Communiqué – Parité en politique : le Conseil du statut de la femme propose un changement de cap

Pour diffusion immédiate

Québec, le 4 octobre 2015 – Constatant que la représentation des femmes en politique québécoise fait du surplace depuis 15 ans, le Conseil du statut de la femme croit qu’il est temps de prendre les grands moyens pour que les partis politiques recrutent un minimum de 40 % de candidates. C’est ce qui ressort de l’avis Les femmes en politique : en route vers la parité, rendu public aujourd’hui.

« Nous croyons qu’il faut prendre un virage important si nous voulons nous approcher de la parité et nous assurer que les femmes participent autant que les hommes aux décisions politiques qui nous affectent tous. Les bonnes intentions amènent peu d’améliorations. Le temps est venu de se donner des moyens concrets », déclare la présidente du Conseil, Mme Julie Miville-Dechêne.

« La parité femmes-hommes en politique, c’est une question d’équité. J’y crois. L’idée de demander aux partis de recruter 40 % de candidates est porteuse », poursuit M. Jean Charest, ancien premier ministre du Québec.

Zone paritaire

Le Conseil recommande, notamment, que la Loi électorale du Québec soit modifiée pour obliger tous les partis politiques québécois à présenter entre 40 % et 60 % de candidates aux élections. Une période transitoire serait prévue : une cible de 35 % serait fixée pour le premier scrutin suivant l’adoption de la politique. Les partis ne respectant pas cette « zone paritaire » s’exposeraient à des pénalités financières importantes.

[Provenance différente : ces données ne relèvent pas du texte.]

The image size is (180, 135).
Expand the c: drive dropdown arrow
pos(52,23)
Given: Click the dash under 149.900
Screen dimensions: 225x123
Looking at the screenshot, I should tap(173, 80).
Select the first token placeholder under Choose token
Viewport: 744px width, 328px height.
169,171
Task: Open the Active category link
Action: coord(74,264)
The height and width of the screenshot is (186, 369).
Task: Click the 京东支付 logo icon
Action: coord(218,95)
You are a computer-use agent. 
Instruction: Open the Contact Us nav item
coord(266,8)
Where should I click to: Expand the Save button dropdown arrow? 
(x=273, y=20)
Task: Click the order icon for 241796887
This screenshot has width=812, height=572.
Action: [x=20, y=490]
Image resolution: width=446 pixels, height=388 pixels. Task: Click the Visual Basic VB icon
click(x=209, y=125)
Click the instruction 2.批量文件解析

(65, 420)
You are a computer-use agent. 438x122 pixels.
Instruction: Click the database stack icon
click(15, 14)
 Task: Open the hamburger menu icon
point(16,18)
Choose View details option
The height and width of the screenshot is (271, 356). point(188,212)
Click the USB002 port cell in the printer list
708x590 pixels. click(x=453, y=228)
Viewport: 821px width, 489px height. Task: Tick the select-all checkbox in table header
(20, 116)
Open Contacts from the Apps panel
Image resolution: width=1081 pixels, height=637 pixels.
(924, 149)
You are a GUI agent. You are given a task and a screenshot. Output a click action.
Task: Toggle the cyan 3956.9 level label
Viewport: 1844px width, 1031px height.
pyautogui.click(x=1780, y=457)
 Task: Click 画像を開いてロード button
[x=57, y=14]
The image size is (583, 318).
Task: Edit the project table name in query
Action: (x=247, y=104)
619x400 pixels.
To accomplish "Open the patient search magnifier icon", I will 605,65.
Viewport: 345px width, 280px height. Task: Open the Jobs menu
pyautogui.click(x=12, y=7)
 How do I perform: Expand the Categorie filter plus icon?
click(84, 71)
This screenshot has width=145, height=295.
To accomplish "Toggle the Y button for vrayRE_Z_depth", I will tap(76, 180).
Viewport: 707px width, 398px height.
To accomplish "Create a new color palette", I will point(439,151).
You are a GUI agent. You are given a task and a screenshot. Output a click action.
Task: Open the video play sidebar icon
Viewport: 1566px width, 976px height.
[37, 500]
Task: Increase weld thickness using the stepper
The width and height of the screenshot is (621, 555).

Mme Louise Harel, ex-députée et ministre, interviewée dans le cadre de cet avis, s’exprime ainsi à ce sujet : « Le financement, largement à même les fonds publics des partis politiques, impose qu’ils tiennent compte d’une représentation féminine juste et équitable sous peine de voir diminuer les fonds qui leur sont alloués. C’est une mesure d’action positive devenue indispensable faute de résultats probants au cours des dernières années ».

Mme Carole Théberge ex-députée et ministre à l’origine de la politique gouvernementale Pour que l’égalité de fait devienne une égalité de droit ajoute : « La présence accrue des femmes dans les postes décisionnels et conseils d’administration est un levier dont nous ne pouvons pas nous passer. La parité homme femme est encore un idéal à atteindre. Il est maintenant temps de marquer cette étape de façon tangible en créant l’environnement législatif, pour le plus grand bénéfice de notre société ».

Une marche vers l’égalité à compléter

Malgré des avancées importantes en matière d’égalité, les femmes continuent d’être sous-représentées en politique, constate l’organisme dans son avis. Leur présence à l’Assemblée nationale stagne autour de 30 % depuis une quinzaine d’années et les autres paliers de gouvernement ne font pas meilleure figure. En 1998, le Québec occupait le 15e rang mondial en matière de représentation féminine à son assemblée législative. Aujourd’hui, il a glissé au 44e rang.

« Les obstacles à l’entrée et au maintien des femmes en politique sont moins visibles que par le passé, mais ils n’ont pas disparu pour autant. La culture des partis et des institutions politiques, l’inégal partage des responsabilités familiales entre femmes et hommes et la socialisation différente des filles et des garçons sont toujours bien présents », explique Mme Miville-Dechêne.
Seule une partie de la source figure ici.